• **SOURCE DOCUMENT**:
────
Return to running post COVID-19

What does the process of returning to running post COVID-19 look like? Below are some concise notes and relative info graphic to help you, the athlete, navigate this period. It's important to note that some (not all) athletes may require a medical assessment to return to sport, including blood testing for signs of inflammation, cardiac monitoring and assessment of respiratory function. Severity of infection impacts outcomes Athlete's who test positive but are asymptomatic, the recommendation is 10 days of rest followed by a graduated return to play. Athlete's who test positive with mild symptoms are encouraged to take 10 days of rest with the possibility to undertake cardiovascular testing before commencing a graduated return to play. Athlete's who test positive with moderate symptoms (no hospitalisation), the recommendation is 10 days rest and no exercise until 10 days after symptom resolution. Following that period, an evaluation by a medical professional is required before commencing a graduated return to play. Returning to running Athletes are encouraged to monitor for cardiac symptoms when returning to running such as; chest tightness, excessive shortness of breath, feeling winded, feeling light headed or passing out. Should any of these symptoms develop, the athlete should rest and return to play once resolved. On the return to running, athletes can monitor resting heart rate, rate of perceived exertion, sleep, stress, fatigue and muscle soreness. Protocol

Practical tips for you on your return Zoom out and respect short term rest for long term health and success. The short period of inactivity during and after infection accounts for an incredibly small part of the long term training picture. Operate on your own timeline as you rebuild your training load. Focus your attention forward with a growth mindset, thinking less about what you may have lost and more about what you can gain on your return. Continue to make post run notes in your training log so you're able to monitor progress. References Elliott N, Martin R, Heron N, et al

Infographic. Graduated return to play guidance following COVID-19 infection

British Journal of Sports Medicine 2020;54:1174-1175.
────
• **INFORMATION PROVIDED**:
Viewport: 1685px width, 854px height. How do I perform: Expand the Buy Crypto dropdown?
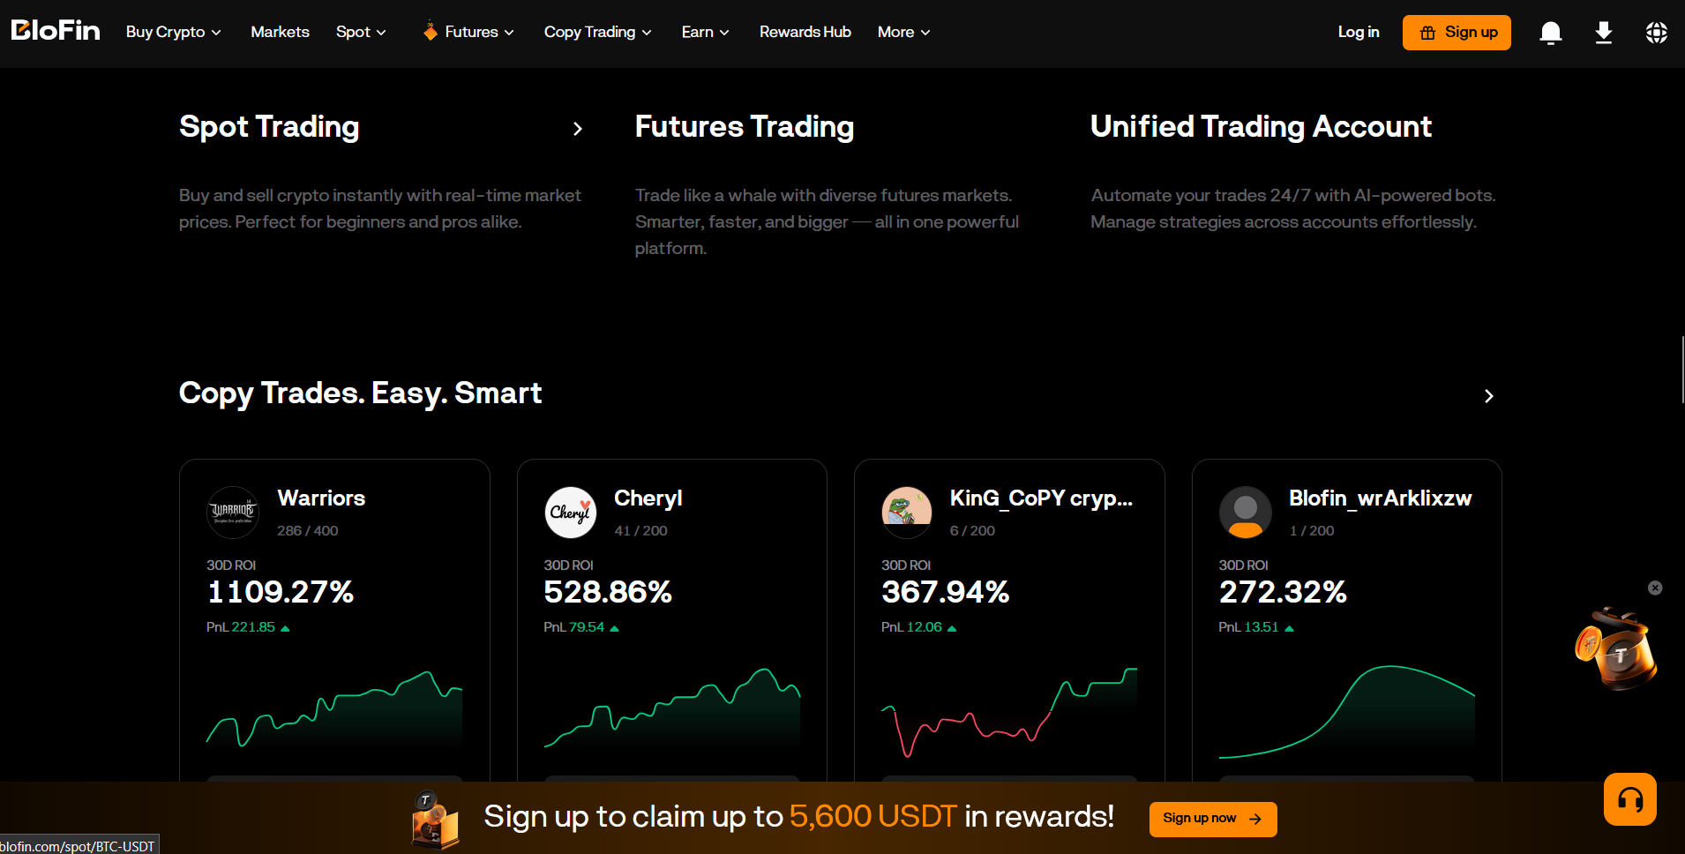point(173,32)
────
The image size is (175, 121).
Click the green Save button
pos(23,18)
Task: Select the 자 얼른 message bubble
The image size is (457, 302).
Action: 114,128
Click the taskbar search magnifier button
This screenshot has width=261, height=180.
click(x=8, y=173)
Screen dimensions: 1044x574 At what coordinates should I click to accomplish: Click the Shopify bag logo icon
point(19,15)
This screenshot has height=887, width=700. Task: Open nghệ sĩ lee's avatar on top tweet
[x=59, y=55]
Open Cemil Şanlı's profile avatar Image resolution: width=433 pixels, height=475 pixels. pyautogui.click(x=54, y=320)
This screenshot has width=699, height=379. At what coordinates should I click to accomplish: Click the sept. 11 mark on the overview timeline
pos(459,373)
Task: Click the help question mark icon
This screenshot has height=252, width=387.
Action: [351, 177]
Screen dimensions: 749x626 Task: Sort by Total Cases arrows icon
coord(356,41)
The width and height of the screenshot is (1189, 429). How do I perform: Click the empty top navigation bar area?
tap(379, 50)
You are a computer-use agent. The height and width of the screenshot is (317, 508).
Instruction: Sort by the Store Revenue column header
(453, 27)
────
Could you reproduce the return-to-running guide, everything from "Practical tips for" down to "Sports Medicine 2020;54:1174-1175.", but rename "training log" to "running diary"? The items are unrelated to the return-to-running guide.

• **EXERCISE ANSWER**:
Practical tips for you on your return Zoom out and respect short term rest for long term health and success. The short period of inactivity during and after infection accounts for an incredibly small part of the long term training picture. Operate on your own timeline as you rebuild your training load. Focus your attention forward with a growth mindset, thinking less about what you may have lost and more about what you can gain on your return. Continue to make post run notes in your running diary so you're able to monitor progress. References Elliott N, Martin R, Heron N, et al

Infographic. Graduated return to play guidance following COVID-19 infection

British Journal of Sports Medicine 2020;54:1174-1175.